Seminar yang dihadiri oleh ratusan peserta ini digelar dalam rangka Musyawarah Daerah (Musda) Muhammadiyah Kota Banda Aceh XI dan Aisyiyah Kota Banda Aceh, Jumat (25/3/2016) di Aula Madani, Balai Kota Banda Aceh.

Illiza tampil bersama dua narasumber lainnya yakni Alyasa Abubakar (Pimpinan Wilayah Muhammadiyah Aceh) dan Nasir Djamil (Anggota DPR-RI asal Aceh). Hadir pula di antara tamu undangan Anggota DPD-RI asal Aceh Ghazali Abbas Adan.

Illiza juga mengungkapkan kegelisahannya saat seorang dosen dari kampus ternama di Aceh mengatakan LGBT itu adalah pilihan hidup dan HAM. Oleh karena itu ia mengharapkan Muhammadiyah dan semua pihak agar lebih peduli terhadap fenomena ini.

“Kita semua tahu selama ini keberadaan LGBT ada di sekitar kita. Jangan musuhi, tarik dia dari komunitasnya dan kita bina untuk kembali ke jalan Allah. Pemerintah Kota Banda Aceh juga telah membentuk tim khusus yang terdiri dari lintas sektoral untuk menangani persoalan LGBT yang dapat kita ibaratkan seperti ‘penyakit menular’ ini,” pungkasnya.

Sementara Alyasa Abubakar menyebutkan, keberadaan LGBT di Indonesia saat ini sudah menjadi sebuah gerakan dan hal ini perlu diwaspadai. “Gerakan mendukung orientasi seks sesame jenis ini bermula pada 1950-an dengan suatu konsep semua aktifitas seksual yang dapat dinikmati maka dianggap normal. Kini sudah pada tingkat pelegalan pernikahan sejenis, bahkan sudah ada kepala negara yang tak malu mengakui memiliki pasangan sejenis,” ungkapnya.

Komunitas LGBT ini, sambungnya, terus berusaha merekrut anggota baru. “Mereka berusaha mengubah anak-anak yang berorientasi seksual normal menjadi seperti mereka. Incaran mereka memang anak-anak dan remaja. ‘Penyakit’ ini ditularkan kepada generasi muda kita secara masif,” ungkapnya lagi.
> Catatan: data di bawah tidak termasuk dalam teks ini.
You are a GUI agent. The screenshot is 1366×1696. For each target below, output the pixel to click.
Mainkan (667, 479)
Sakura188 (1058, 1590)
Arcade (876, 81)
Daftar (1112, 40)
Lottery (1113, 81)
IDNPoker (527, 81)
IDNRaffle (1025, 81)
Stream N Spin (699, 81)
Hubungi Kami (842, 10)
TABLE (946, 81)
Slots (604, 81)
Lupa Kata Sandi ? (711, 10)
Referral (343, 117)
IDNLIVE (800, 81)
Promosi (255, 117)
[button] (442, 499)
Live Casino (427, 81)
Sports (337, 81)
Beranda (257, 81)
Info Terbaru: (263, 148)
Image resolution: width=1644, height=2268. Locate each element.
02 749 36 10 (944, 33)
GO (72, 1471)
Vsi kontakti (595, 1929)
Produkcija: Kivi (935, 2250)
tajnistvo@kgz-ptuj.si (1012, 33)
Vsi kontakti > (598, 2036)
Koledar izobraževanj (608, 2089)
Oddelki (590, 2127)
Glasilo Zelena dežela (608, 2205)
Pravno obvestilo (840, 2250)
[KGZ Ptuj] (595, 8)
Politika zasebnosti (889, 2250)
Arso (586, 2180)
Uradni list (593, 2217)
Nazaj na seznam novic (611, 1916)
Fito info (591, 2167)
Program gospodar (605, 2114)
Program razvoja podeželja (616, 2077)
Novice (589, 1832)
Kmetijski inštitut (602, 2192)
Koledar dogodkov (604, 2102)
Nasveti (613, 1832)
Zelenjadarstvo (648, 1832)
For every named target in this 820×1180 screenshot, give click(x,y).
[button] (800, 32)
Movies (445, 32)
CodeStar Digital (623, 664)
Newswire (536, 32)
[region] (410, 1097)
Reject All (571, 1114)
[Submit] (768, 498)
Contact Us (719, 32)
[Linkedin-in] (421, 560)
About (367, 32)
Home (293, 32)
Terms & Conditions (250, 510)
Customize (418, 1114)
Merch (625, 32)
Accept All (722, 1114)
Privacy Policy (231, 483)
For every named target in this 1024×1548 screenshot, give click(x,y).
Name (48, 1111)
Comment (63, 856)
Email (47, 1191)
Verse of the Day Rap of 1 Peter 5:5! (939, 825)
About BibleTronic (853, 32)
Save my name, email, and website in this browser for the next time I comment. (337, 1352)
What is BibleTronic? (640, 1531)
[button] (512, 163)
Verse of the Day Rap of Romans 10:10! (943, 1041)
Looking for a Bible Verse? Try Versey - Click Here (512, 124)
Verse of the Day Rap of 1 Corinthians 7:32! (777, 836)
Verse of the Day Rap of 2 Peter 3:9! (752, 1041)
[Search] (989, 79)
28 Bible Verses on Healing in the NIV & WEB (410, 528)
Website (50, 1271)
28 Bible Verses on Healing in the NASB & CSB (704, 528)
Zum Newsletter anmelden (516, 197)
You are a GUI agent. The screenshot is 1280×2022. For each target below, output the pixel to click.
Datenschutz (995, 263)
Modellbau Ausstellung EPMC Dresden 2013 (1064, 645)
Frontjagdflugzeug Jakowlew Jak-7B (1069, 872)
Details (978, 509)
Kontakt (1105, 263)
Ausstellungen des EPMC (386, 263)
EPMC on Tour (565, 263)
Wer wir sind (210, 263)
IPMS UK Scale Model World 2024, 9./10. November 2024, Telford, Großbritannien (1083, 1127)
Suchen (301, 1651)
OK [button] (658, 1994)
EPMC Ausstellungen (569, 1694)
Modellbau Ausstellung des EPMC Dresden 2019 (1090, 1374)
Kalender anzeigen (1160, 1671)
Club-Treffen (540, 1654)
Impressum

“Kalau ada yang bilang menolak LGBT melanggar HAM, itu adalah pembodohan. Keberadaan LGBT hingga saat ini belum disetujui dalam forum PBB, dan benar saat ini mereka terus berjuang agar terus diakui keberadaannya dan dilegalkan.”ujarnya.

Sementara itu Anggota DPR RI asal Aceh M. Nasir Djamil dalam materinya berjudul “LGBT dalam Perundang-undangan Indonesia” menyebutkan komunitas LGBT ini selalu melihat HAM dalam perspektif mereka sendiri. “Tafsir HAM dalam UUD 1945 yang suka disalahgunakan oleh mereka adalah Pasal 28E ayat 2, pasal 28I ayat 2,” katanya.

Ia kemudian menawarkan solusi penanganan polemik LGBT di Indonesia dari aspek hukum, pemerintahan, dan sosial masyarakat. “Dalam aspek hukum perlu dibentuk UU Larangan LGBT dan kriminalisasi LGBT dalam KUHP. Sementara pemerintah juga perlu mengalokasikan program dan pendanaan mencegah LGBT serta membuat tempat rehabilitasi dan pengobatan LGBT.”

“Dalam aspek sosial, masyarakat pun harus turut serta menyatakan penolakannya terhadap keberadaan LGBT, dan fungsi kontrol masyarakat harus diperkuat sebagai pencegah.”
Hal yang tak kalah penting, sebutnya, kebijakan kepala daerah ‘melawan’ LGBT juga harus didukung penuh oleh masyarakat.

“Masyarakat harus tegas menolak LGBT karena ini adalah jihad fisabilillah. Binatang saja tidak kawin dengan sesama jenis, lantas sebutan apa yang pantas bagi LGBT ini,” sebutnya.